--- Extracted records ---
⟨

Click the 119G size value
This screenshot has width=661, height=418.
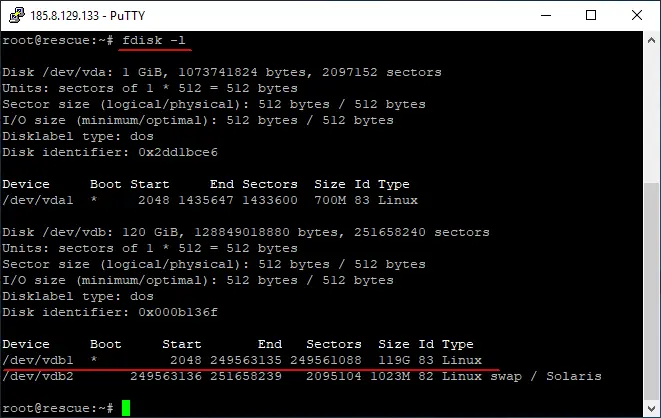click(394, 360)
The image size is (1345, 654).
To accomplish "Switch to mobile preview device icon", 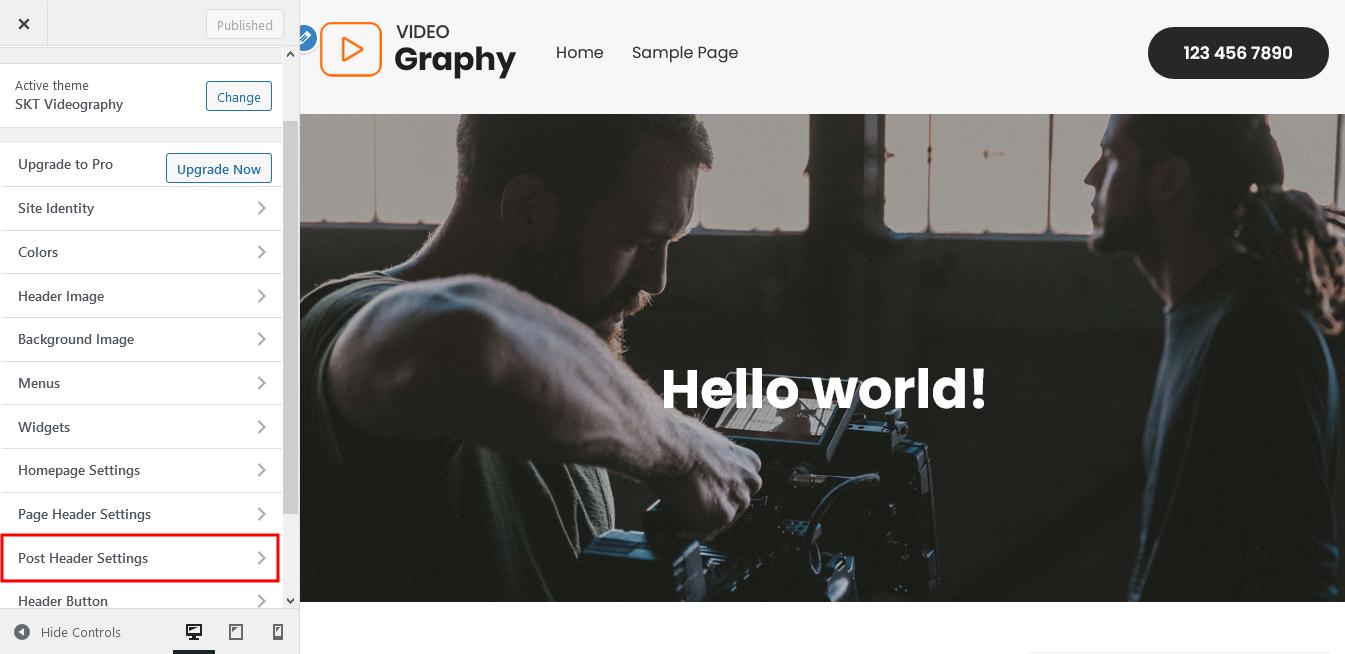I will pos(278,632).
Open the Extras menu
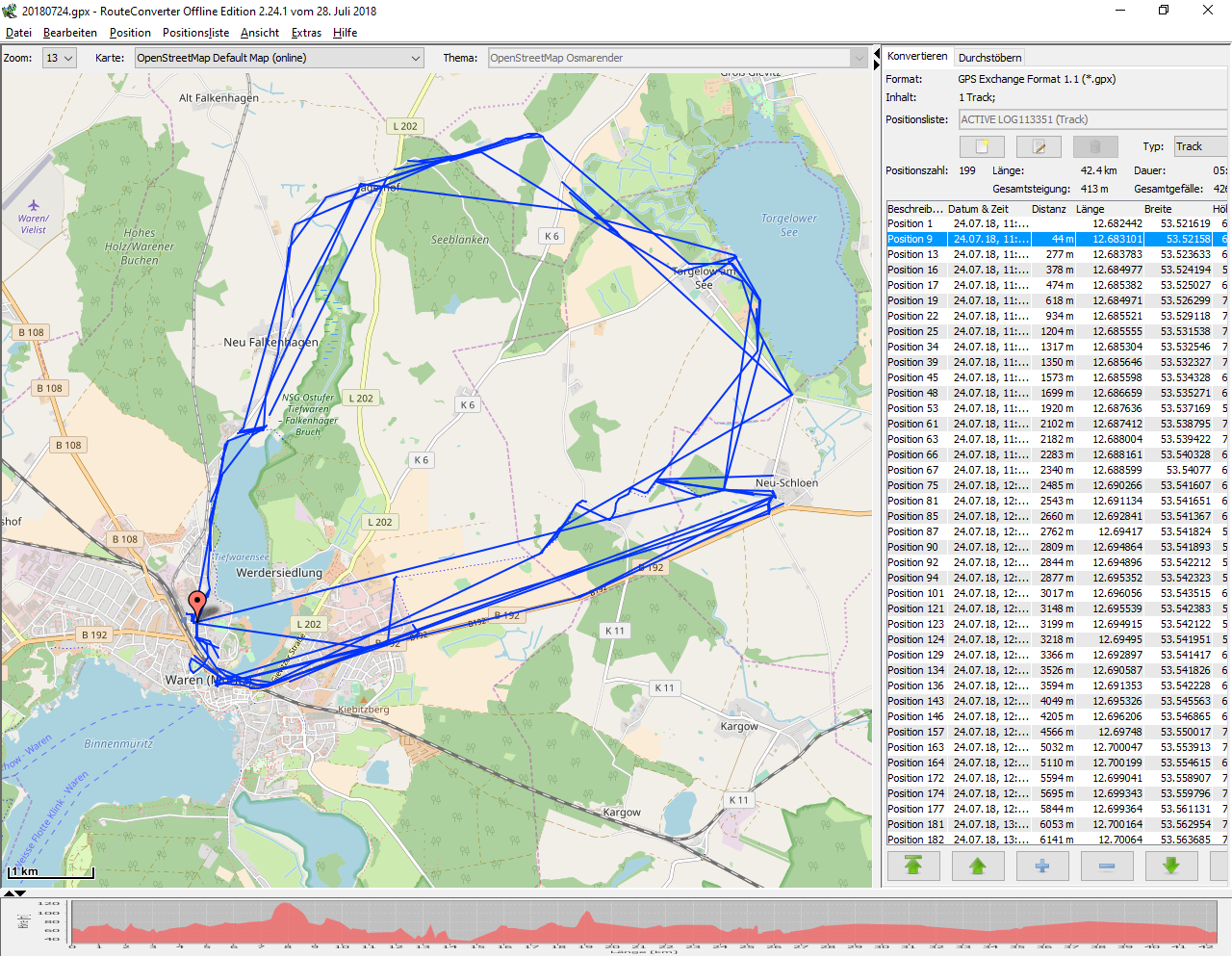1232x957 pixels. click(306, 33)
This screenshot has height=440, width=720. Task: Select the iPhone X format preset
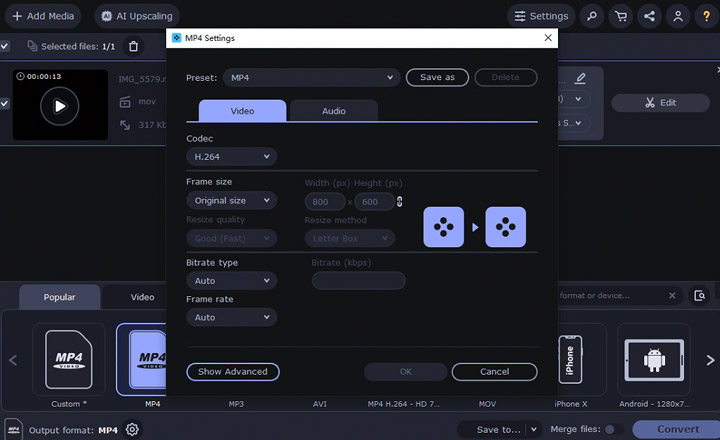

⟩

--- TASK INSTRUCTIONS ---
Each line in the data that holds the string "size" must be returned.

--- OUTPUT OF THE TASK ---
Click the 119G size value
The image size is (1345, 654).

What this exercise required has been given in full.